Perhaps the most impressive element here is how well Super Mario Galaxy handles losing the Wii remote and nunchuck controls. Originally you’d be pointing at the screen to pick up star bits and fire them at enemies, interact with certain other elements and waggling the controller to get Mario to pull of a spin attack. With a Joy-Con in each hand, all of that has been preserved thanks to the precision of the more modern motion sensors, but if you want to play with a Pro Controller or similar, then you can substitute controller shaking for a button press to spin, and the motion controls still feel fine with two hands on the controller. Handheld play then goes that one step further to let you tap the screen instead of tilt. It can be a bit of a stretch for your thumbs, even with the smaller Nintendo Switch Lite and big hands.

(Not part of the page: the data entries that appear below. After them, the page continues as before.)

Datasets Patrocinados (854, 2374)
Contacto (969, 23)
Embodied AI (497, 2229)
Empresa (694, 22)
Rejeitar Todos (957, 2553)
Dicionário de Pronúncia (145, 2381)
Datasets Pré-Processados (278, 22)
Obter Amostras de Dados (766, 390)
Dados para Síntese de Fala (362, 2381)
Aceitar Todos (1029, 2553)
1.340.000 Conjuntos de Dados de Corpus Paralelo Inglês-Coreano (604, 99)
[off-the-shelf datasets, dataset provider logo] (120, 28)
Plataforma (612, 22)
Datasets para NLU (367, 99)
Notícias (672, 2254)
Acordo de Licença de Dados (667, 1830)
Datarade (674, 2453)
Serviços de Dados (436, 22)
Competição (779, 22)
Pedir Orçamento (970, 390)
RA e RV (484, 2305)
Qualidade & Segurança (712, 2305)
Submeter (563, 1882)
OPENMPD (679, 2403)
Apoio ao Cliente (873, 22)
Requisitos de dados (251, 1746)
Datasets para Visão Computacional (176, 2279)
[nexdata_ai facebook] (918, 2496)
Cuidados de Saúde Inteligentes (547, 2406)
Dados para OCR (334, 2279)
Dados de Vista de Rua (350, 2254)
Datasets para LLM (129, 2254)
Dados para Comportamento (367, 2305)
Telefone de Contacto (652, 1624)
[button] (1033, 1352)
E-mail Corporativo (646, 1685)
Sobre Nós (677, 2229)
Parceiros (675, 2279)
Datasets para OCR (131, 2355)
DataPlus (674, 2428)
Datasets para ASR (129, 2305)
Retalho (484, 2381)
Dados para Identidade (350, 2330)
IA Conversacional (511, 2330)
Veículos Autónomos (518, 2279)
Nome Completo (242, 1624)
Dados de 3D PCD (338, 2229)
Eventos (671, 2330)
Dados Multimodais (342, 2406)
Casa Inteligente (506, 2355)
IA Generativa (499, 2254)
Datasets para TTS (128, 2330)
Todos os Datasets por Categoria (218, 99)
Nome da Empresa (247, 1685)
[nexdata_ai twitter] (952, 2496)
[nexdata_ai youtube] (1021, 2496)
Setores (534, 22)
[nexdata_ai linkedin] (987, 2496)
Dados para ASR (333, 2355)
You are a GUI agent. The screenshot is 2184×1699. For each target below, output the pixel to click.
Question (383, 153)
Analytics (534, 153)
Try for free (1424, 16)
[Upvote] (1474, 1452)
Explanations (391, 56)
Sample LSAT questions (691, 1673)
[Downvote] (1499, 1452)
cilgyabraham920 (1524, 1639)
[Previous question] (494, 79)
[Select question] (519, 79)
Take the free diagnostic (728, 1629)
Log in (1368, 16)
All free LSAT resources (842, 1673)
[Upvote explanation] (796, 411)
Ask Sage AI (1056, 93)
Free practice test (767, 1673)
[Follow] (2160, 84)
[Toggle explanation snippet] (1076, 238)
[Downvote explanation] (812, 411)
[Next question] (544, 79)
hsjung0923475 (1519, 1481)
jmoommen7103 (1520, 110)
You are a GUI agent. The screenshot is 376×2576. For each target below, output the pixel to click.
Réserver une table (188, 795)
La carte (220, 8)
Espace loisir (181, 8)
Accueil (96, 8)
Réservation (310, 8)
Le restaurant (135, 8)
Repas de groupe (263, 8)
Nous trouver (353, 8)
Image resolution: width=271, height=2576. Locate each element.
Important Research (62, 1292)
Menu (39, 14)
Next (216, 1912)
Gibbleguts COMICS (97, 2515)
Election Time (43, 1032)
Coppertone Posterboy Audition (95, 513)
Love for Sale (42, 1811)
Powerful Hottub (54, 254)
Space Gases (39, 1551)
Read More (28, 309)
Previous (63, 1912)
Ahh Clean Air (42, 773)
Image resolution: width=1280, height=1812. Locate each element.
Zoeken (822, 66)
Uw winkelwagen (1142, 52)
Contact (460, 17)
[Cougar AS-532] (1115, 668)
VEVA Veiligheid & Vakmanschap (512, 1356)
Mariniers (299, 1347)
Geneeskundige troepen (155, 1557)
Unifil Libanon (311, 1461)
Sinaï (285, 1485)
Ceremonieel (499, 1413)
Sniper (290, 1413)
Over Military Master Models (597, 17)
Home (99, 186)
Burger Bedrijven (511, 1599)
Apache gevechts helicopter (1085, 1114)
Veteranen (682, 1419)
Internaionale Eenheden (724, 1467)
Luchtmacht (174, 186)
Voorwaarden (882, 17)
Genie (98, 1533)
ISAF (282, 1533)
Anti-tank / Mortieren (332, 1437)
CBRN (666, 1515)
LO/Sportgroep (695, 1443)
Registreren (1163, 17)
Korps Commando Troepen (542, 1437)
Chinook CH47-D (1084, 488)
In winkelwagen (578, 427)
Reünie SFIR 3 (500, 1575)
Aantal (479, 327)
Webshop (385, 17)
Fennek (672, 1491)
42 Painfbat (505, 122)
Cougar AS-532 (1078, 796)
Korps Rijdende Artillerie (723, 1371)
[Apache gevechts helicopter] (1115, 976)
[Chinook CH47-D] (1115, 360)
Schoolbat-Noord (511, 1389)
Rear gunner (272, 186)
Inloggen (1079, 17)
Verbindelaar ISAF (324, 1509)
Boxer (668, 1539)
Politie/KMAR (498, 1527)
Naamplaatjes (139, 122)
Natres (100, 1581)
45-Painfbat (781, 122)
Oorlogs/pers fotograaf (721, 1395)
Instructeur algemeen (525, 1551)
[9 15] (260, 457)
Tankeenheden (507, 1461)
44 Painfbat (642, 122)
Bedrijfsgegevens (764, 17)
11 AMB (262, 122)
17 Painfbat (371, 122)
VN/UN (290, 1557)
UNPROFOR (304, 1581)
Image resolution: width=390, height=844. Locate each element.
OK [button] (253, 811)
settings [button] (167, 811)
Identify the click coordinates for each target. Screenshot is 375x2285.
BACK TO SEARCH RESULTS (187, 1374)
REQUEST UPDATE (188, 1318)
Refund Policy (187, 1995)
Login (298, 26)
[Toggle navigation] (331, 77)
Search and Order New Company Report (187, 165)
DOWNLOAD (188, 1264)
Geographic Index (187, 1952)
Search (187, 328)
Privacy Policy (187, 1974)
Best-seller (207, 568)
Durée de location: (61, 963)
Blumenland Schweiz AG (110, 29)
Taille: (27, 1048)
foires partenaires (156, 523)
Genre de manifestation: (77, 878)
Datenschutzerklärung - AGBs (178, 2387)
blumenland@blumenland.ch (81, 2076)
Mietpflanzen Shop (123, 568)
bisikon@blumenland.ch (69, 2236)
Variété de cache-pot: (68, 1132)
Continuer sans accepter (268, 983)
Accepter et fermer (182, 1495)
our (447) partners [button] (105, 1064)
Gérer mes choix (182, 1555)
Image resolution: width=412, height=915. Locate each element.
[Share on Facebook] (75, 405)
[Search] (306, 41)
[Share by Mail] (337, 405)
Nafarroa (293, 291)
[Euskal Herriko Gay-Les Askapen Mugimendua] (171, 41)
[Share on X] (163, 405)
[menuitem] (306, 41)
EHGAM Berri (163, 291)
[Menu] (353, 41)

Outside of the games, this is a no-frills affair. As already mentioned, there are no digital manuals included – once such a key part of a game experience and able to house explanations of more advanced game techniques – there’s also no concept art to flip through, which would have been a nice touch to see how these games evolved. What you do have are the full game soundtracks that you can listen to from the main menu, with the option to turn the screen off… because everyone wants to use their Switch as a music player, don’t they?